> [Description of the task] On how many lines of the records below does the string "height" appear? Reply with only the number.

> [The records]
=== Section Start ===
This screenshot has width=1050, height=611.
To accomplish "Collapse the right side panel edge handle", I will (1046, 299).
=== Section End ===
=== Section Start ===
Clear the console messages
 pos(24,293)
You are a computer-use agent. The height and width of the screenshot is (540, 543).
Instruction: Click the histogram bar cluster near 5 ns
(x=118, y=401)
=== Section End ===
> [Final answer] 2